The rockets fired by Hezbollah at northern Israel during the 2006 Israel-Lebanon war led Israeli officials to accelerate work on a short-range-missile defense system, as did recent Grad strikes against Ashkelon, a Mediterranean city of about 120,000 people and the site of major electricity, desalinization and other facilities.
As it stands, "we have no defenses, no shelters, no public buildings being protected," said Alan Marcus, the city's director of strategic planning and architect of a plan developed to cope with the about 80 missile strikes since 2006.
"What do we do? Close the beach and tell people there might be a missile attack?" Marcus said.
Beginning next year, Israeli officials say, the Iron Dome system should provide some relief. The mobile launchers initially will be placed around towns and facilities near the Gaza Strip, but they ultimately may be deployed in locations nationwide.
The system has sparked some controversy. It has not, for example, proved effective against mortar shells and could leave the towns closest to the border areas vulnerable, including chief targets such as Sderot. Critics have pushed for other systems, including a chemical-laser one that Israel was jointly developing with the United States, or the rapid-fire Phalanx guns that can be used to protect key facilities such as power plants.
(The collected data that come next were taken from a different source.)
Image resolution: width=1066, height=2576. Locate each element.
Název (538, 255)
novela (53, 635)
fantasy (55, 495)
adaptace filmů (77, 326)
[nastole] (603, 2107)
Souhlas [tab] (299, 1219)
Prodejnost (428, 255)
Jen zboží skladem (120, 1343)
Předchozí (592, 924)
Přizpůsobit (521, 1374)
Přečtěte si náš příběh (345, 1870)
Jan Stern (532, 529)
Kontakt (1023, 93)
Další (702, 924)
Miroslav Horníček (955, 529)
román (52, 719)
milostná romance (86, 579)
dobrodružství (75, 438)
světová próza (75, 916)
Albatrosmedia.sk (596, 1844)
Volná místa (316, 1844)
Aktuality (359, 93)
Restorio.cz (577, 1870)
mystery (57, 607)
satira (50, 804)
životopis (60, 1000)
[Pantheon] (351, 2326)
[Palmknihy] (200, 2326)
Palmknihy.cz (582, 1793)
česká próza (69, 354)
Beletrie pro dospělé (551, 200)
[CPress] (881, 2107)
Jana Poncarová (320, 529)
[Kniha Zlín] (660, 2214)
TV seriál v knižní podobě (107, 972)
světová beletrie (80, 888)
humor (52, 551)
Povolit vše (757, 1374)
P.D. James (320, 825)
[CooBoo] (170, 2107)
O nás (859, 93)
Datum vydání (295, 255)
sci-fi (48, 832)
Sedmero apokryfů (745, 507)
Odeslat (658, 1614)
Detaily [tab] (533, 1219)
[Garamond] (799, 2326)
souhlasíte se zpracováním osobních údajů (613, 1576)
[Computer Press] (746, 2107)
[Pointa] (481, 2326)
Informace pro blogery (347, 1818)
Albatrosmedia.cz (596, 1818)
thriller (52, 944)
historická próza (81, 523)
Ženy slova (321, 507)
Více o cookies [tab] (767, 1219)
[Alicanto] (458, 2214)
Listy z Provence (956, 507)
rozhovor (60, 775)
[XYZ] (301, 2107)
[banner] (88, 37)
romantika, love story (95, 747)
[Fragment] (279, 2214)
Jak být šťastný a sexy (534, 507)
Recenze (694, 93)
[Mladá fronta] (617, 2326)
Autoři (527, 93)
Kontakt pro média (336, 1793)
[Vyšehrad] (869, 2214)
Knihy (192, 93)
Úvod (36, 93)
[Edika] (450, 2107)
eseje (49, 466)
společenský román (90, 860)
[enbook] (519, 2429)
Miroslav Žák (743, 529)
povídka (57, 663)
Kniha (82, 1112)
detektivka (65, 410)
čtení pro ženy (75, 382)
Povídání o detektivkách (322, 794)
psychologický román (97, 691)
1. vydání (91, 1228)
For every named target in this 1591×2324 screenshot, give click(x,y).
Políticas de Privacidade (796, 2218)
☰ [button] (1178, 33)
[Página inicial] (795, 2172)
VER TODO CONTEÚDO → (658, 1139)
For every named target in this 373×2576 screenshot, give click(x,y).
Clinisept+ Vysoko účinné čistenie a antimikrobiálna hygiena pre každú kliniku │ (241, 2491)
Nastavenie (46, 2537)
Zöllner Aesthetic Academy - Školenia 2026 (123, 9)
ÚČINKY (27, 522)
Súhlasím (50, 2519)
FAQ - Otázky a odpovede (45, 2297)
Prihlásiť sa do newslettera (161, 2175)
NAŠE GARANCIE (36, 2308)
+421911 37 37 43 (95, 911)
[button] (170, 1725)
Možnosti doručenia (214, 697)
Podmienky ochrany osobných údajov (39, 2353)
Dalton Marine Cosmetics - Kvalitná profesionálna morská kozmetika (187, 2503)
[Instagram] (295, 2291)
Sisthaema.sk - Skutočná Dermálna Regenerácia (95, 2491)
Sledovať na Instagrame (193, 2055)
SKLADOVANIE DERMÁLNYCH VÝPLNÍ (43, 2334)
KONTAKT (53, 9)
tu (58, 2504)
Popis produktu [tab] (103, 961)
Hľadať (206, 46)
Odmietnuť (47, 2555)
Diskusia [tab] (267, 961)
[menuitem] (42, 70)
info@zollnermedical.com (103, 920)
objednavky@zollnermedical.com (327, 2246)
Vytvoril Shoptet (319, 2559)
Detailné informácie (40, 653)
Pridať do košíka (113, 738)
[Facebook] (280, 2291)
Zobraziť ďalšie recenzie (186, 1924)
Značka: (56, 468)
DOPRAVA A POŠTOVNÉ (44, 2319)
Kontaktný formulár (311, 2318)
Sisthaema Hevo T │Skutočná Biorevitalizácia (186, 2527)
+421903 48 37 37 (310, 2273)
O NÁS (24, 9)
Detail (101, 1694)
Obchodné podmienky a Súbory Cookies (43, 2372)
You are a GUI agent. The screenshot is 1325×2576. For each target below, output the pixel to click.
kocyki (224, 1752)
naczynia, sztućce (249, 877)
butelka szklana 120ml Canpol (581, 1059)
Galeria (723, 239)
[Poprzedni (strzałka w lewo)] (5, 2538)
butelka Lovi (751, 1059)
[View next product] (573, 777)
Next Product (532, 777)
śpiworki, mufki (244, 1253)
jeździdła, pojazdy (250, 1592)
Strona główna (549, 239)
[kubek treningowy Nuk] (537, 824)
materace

There is also concern that militant groups could try to overwhelm the system by firing large barrages of comparatively cheap, homemade Qassams -- perhaps not expecting to do damage so much as forcing Israel to spend tens of thousands of dollars a shot to knock them down.
But Israeli officials say systems such as Iron Dome are crucial to the country's military planning -- in terms of preventing damage and diminishing the need to retaliate.
Although many of the rockets fired by Hamas and Hezbollah land on empty land, "one of these times one of the Qassams will hit a bus, and then the government will have to make a decision" about how to react, said Shlomo Dror, a spokesman for the Israel Defense Forces. "There is a bigger issue here than how much it costs. It is going to give us some answers."